→ **Directions**: Can you reproduce every line of the records below, word for word and without any changes?

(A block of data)
-=-=-=-=-

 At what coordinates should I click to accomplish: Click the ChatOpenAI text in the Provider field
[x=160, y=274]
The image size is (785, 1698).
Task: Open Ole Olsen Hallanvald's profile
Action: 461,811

-=-=-=-=-

→ **Reply**:
 At what coordinates should I click to accomplish: Click the ChatOpenAI text in the Provider field
[x=160, y=274]
The image size is (785, 1698).
Task: Open Ole Olsen Hallanvald's profile
Action: 461,811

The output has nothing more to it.